The Akagera National Park is located in north-eastern Rwanda and is accessible by road and air. Transportation by road After arrival at Kigali International Airport, travel 135 kilometers (2 hours and 30 minutes) to the park via Rwamagana, then take the right turn at the roundabout and drive to the petrol station on the left side, heading to Kabarondo town. After the petrol station, turn left and travel for around 15km to the Rwinkwavu crossroads, where you will notice a sign pointing you to Akagera National Park. Drive 13 km to the park’s main entrance. It is around an hour’s journey from Kibungo or Rwamagana.

However, while in the park, 4WD vehicles should be utilized because the roads in the park are not all that excellent. Therefore, 4WD cars are suggested to avoid getting trapped, especially during the rainy season. You can also use public transportation by catching a bus that runs daily from Kigali to Kayonza and Kibungo, disembarking at a crossroads, and then hiring a private cab or motorcycle to get to the park headquarters.

Domestic helicopters fly to Akagera National Park, which is arranged by Akagera Aviation. Akagera Aviation operates helicopters that transport people to Rwanda’s national parks.

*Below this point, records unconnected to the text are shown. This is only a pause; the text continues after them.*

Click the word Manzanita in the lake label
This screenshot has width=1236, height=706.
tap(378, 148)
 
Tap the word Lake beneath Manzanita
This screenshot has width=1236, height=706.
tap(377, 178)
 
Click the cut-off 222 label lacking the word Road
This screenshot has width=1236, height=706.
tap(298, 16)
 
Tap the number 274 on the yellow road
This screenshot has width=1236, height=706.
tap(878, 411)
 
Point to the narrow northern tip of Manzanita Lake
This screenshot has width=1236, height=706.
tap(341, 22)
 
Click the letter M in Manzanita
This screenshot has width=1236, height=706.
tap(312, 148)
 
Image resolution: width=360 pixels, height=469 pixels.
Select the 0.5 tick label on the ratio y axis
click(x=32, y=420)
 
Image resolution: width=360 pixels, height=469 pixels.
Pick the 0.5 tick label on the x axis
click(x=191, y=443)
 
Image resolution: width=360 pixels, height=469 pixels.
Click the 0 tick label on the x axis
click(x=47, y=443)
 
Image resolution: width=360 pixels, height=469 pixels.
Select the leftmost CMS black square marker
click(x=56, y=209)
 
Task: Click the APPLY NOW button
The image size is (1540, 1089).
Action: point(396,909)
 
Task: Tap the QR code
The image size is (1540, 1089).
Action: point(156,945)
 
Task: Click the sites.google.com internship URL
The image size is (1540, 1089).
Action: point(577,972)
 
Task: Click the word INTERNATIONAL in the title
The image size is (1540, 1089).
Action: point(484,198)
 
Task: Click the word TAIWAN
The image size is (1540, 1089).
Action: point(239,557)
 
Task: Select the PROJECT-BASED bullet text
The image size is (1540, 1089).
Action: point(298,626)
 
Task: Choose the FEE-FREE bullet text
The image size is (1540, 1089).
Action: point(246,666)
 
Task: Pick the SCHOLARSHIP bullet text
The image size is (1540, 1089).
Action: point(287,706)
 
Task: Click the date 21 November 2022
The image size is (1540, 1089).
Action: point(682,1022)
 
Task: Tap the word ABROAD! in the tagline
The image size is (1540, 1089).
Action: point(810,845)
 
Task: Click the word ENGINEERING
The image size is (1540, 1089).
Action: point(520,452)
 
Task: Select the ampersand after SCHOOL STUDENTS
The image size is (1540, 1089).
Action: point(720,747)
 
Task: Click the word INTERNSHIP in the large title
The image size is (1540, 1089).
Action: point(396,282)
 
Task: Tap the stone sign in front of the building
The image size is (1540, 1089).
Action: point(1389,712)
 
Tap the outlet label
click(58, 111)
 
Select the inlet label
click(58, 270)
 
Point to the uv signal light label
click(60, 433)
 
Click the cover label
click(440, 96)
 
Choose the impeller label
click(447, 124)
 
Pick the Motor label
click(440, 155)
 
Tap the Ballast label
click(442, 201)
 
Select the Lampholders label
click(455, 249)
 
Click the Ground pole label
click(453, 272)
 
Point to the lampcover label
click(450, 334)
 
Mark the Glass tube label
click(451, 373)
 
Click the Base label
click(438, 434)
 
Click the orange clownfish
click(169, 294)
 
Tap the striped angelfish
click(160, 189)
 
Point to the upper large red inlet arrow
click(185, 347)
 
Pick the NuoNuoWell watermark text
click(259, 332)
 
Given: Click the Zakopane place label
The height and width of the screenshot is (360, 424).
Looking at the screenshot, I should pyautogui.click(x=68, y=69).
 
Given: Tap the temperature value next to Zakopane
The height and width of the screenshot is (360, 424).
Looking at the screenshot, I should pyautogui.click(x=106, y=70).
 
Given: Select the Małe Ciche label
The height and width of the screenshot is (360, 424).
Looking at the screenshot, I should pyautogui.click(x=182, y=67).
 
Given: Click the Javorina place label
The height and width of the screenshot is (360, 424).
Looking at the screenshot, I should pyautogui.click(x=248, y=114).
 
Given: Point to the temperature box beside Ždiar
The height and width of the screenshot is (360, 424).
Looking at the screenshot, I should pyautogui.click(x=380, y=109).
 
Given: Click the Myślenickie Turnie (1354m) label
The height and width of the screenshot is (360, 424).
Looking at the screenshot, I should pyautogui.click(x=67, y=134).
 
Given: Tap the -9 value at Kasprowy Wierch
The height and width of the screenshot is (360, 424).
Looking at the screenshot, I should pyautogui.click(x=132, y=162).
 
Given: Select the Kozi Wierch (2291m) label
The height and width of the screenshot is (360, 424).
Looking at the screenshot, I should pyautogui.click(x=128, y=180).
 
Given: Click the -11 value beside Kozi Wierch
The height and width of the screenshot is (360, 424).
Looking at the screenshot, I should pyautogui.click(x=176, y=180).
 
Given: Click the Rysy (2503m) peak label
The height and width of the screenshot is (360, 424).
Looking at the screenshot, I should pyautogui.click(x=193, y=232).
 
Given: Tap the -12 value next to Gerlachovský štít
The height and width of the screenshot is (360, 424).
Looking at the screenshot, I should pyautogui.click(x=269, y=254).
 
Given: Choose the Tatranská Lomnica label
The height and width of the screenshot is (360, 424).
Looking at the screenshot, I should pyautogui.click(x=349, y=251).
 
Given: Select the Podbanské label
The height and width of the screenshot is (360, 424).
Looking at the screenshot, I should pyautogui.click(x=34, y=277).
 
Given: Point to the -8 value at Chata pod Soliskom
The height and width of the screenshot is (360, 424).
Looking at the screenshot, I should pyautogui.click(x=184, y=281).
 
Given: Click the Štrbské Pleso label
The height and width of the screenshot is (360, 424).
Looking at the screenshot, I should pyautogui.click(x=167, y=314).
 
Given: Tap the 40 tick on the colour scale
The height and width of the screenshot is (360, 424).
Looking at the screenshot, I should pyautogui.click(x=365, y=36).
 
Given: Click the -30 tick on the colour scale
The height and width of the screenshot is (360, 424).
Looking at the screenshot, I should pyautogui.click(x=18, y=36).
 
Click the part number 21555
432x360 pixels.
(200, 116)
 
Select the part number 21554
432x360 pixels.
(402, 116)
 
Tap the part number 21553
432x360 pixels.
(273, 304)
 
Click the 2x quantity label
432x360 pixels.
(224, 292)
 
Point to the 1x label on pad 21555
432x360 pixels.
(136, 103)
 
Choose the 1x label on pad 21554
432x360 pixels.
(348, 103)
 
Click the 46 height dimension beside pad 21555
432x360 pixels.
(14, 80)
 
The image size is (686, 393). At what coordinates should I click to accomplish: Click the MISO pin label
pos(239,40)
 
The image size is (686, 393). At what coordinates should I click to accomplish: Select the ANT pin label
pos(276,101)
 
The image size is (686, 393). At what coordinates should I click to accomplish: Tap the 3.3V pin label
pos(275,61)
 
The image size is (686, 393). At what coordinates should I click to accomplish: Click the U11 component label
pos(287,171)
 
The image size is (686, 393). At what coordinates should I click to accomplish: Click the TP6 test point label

Highlights of Akagera National Park

  • African Parks redesigned law enforcement to assist in safeguarding Akagera National Park with the help of our counter-poaching canine squad, and as a consequence, not a single high-value species has been lost to poaching since 2010.
  • After a 10-year absence, 18 eastern black rhinoceros were reintroduced to Akagera in 2017, bringing the animal back to the park and the country. In 2019, a further five individuals were translocated from European zoos to the population.
  • Lions were reintroduced in 2015, and the population has already quadrupled thanks to the addition of two males in 2017 to promote genetic diversity.
  • As part of the environmental education initiative, about 2,000 schoolchildren, teachers, and local officials visit Akagera National Park each year.
  • By the end of 2019, Akagera was 90% self-sufficient, with around 50,000 tourists, 50% of whom were Rwandan. Despite a 68% decrease in visits owing to COVID-19 in 2020, Akagera continued to provide for the 300,000 people that live within its borders.